Pero ¿qué pasa cuando el líder no lidera o más bien, cuando el que debería ser el líder no cumple con ese rol?
Hoy el líder es uno más, es quien representa el espíritu del grupo, y para que pueda ejercer ese liderazgo es importante que haya otras voces dominantes en el grupo, que no esté solo. El líder tiene que estar dispuesto a tomar riesgos y fundamentalmente tiene que imaginar el futuro.
Si eso no ocurre podríamos decir que no es líder, pero si en la organización esa es la persona que está a cargo y no toma decisiones o toma de las decisiones equivocadas, la organización queda a la deriva.
Una marca (persona u organización) se muestra al mercado tal cual es, no importa cuánto la maquillemos.
Si traducimos esto en un lenguaje marketinero, diremos que no importa cuánto se invierta en marketing si la promesa de marca se cae al interior de la organización, es decir que por más que se quiera trabajar para construir una marca empleadora potente si lo que se quiere mostrar hacia afuera no existe al interior, la marca se cae, no es creíble y construye a la inversa, una imagen negativa.
Para que una marca sea potente y más potente aún como marca empleadora, primero hay que trabajar internamente, y eso significa tener equipos de trabajo idóneos, que puedan desempeñar la tarea para la que fueron contratados porque tiene las habilidades y competencias necesarias que sus puestos requieren, pero que además estén comprometidos con su trabajo.
Y para que eso suceda esas personas tienen que sentir que entre lo que se les prometió cuando fueron contratadas y lo que reciben no hay fisuras, que están siendo cuidados, que pueden trabajar en un ambiente tranquilo, en un ambiente que potencie sus habilidades, que los empodere, que les de libertad con responsabilidad y, sobre todo, que esa organización este adecuada al mercado.
Hoy el mundo cambió, las personas cambiaron sus prioridades y sus formas de valoración, por lo tanto, las organizaciones tienen que acompañar ese cambio, si no lo hacen, van quedando fuera del circuito, sus marcas pierden poder y la marca empleadora hace que esa organización deje de ser deseable para trabajar.
En marketing somos conscientes de que, si no medimos, no tenemos forma de saber si lo estamos haciendo mal o si vamos bien. Pero si los números, que siempre hablan solos no son “leídos” por quienes toman las decisiones, no hay inversión que sirva.
De ahí la importancia de los reportes, para que se puedan hacer los ajustes necesarios, para que se puedan tomar decisiones. Pero como “no hay peor ciego que el que no quiere ver”, si ante estos números, datos, información, “fotos” de una realidad en particular, quien lidera no se mueve, se queda en la comodidad (o la incomodidad) de lo conocido por temor al cambio, esa parálisis (aunque haga que hace o que mueva gente sin cambiar el entorno), no mejorará o solucionará lo que debe ser corregido.
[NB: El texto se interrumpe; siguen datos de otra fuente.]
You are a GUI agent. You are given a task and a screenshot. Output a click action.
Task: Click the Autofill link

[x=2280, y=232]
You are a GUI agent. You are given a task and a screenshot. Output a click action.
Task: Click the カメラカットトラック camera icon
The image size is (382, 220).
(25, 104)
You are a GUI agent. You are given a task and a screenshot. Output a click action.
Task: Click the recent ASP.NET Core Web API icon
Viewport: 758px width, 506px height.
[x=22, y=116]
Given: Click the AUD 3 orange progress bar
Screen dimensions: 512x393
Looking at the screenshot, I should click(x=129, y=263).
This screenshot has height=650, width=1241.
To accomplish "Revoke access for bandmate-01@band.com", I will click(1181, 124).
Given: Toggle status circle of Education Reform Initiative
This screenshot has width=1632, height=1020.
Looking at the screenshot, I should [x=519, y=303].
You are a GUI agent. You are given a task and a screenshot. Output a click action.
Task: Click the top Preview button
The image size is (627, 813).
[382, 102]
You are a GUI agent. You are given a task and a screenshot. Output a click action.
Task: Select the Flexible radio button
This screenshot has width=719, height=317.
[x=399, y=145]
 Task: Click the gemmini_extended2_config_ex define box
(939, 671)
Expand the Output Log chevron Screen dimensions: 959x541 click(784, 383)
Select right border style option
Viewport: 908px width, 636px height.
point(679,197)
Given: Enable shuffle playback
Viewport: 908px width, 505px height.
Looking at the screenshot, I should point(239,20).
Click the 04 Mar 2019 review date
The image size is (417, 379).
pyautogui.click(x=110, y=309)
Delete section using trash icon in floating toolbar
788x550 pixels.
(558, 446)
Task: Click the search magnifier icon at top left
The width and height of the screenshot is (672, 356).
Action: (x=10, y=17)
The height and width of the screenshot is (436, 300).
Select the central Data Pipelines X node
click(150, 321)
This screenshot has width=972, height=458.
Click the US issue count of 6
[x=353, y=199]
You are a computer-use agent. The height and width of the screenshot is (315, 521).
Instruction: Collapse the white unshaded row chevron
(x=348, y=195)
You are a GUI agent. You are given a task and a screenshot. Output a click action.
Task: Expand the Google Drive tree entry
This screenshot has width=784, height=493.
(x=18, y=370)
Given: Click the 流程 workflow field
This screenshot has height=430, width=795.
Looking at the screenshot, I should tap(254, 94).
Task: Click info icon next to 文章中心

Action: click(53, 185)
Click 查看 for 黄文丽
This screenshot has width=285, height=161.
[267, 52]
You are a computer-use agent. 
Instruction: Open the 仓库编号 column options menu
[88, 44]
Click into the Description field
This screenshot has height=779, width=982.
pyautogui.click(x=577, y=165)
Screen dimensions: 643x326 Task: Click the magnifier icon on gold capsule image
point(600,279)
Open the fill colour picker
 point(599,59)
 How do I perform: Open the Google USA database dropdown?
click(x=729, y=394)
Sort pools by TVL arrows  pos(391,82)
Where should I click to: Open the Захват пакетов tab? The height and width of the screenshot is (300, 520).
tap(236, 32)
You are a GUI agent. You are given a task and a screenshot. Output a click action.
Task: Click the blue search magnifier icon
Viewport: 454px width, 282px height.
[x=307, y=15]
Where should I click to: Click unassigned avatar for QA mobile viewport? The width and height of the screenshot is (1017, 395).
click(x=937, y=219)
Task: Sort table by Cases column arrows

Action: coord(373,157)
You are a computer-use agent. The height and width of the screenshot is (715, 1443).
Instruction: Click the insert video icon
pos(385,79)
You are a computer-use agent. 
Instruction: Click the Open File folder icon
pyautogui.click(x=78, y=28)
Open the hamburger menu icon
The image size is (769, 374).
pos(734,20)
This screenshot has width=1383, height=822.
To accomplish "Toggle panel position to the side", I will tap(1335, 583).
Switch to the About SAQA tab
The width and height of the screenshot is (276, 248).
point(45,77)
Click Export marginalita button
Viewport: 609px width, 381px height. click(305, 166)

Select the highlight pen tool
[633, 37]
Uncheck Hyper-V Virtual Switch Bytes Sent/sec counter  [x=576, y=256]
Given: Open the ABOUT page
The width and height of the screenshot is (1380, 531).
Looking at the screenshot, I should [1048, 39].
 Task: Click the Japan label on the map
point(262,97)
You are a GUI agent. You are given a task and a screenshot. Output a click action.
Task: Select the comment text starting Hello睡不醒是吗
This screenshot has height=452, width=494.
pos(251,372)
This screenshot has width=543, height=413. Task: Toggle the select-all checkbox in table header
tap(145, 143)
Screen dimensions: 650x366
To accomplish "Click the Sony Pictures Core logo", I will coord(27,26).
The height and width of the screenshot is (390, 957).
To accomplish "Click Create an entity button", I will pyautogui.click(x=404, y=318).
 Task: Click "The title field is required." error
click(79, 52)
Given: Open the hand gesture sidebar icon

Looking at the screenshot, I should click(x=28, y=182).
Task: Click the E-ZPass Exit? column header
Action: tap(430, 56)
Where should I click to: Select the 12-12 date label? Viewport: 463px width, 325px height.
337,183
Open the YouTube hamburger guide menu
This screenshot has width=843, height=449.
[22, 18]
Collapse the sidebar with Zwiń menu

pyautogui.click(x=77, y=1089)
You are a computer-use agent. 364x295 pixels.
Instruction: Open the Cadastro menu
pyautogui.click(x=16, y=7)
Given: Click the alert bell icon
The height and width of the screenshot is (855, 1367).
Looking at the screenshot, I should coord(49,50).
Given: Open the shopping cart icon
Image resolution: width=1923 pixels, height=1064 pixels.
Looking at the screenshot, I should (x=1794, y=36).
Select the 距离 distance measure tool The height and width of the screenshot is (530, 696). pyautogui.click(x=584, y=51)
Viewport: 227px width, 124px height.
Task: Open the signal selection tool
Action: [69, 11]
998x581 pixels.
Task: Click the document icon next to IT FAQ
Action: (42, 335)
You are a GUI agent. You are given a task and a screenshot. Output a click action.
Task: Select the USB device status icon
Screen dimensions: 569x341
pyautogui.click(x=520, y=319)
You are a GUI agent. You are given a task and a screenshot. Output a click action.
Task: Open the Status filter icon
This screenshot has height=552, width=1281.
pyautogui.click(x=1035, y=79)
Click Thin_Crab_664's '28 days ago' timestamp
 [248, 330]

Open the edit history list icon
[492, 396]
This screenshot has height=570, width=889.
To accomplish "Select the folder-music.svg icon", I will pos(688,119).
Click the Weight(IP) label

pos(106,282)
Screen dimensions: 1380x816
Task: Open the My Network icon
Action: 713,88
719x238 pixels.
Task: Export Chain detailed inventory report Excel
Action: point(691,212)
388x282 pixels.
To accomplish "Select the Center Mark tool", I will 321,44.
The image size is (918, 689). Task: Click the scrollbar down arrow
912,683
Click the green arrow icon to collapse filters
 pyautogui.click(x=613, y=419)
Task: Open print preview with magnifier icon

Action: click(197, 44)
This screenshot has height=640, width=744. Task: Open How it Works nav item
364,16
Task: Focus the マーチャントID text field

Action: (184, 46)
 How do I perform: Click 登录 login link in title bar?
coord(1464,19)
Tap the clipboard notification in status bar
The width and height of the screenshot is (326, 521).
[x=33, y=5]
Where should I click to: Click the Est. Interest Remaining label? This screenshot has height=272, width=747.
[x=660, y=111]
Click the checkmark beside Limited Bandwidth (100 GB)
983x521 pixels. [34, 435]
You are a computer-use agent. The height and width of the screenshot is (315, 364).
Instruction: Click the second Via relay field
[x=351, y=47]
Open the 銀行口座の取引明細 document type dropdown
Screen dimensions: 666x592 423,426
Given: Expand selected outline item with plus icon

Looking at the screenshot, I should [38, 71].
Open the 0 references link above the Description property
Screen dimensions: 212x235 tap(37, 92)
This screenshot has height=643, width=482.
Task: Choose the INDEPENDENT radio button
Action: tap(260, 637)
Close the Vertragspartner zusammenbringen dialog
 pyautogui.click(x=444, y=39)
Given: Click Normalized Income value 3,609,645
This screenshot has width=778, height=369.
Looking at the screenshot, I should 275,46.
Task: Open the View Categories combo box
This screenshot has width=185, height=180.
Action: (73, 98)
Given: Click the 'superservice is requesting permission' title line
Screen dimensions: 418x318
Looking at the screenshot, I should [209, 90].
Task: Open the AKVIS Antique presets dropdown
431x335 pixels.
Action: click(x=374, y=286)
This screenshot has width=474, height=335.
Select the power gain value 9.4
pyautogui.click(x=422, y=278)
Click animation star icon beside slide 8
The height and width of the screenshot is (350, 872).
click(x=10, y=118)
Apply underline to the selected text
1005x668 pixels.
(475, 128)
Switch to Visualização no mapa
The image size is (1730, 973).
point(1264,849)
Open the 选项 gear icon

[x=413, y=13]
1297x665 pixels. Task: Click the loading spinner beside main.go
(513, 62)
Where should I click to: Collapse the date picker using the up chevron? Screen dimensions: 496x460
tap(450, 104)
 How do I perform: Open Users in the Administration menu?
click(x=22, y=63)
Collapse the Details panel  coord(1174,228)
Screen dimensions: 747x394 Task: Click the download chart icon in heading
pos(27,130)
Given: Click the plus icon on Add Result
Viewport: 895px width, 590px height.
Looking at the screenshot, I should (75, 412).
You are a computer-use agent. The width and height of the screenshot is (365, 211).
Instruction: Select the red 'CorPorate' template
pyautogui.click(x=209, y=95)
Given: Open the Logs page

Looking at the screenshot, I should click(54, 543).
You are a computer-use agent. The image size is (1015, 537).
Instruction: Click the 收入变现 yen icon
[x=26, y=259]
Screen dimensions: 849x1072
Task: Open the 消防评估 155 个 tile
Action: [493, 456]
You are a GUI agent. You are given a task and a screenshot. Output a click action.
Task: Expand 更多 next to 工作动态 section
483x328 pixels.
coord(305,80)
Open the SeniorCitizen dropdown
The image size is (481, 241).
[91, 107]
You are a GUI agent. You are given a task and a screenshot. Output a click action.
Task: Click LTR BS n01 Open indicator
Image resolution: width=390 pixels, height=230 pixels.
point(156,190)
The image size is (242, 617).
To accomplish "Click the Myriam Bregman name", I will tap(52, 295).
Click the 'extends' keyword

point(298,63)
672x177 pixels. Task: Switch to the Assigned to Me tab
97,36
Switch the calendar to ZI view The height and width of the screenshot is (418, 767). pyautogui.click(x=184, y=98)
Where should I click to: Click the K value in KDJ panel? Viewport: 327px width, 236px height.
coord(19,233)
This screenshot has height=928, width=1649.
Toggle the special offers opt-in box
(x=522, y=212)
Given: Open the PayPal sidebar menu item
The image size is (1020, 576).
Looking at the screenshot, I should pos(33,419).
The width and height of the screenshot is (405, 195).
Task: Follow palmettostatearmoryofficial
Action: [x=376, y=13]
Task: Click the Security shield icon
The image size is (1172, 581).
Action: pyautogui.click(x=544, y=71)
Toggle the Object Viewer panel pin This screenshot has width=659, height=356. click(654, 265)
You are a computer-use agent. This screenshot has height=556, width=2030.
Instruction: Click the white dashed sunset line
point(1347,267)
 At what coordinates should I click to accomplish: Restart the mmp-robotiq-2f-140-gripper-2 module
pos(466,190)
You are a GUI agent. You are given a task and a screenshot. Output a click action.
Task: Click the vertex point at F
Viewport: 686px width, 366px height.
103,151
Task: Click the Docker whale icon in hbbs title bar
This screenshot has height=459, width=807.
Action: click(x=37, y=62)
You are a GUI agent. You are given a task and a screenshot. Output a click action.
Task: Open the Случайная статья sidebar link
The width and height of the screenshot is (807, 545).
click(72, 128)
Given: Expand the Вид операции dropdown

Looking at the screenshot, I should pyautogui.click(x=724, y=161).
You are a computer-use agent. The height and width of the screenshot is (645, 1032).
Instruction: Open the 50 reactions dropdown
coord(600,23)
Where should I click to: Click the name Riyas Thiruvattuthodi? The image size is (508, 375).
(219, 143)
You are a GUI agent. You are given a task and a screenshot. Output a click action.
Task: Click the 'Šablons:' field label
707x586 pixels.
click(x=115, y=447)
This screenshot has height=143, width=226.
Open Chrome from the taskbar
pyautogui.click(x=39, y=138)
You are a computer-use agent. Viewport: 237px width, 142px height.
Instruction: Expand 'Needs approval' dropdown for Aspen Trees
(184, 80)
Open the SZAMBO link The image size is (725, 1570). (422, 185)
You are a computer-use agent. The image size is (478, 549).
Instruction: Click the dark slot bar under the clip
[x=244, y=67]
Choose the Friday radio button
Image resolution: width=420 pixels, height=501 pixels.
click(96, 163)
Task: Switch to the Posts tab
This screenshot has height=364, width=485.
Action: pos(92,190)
y quienes hacemos marketing muchas veces nos convertimos en el espejo en el que muchos no quieren mirarse, mostramos la realidad de una forma más cruda (los datos no mienten) y eso a muchos los coloca en una situación de incomodidad que prefieren ignorar, aunque en el fondo sepan que evitarla no salvará a la organización, o peor aún, a ellos mismos; solo estarán dilatando un final cantado.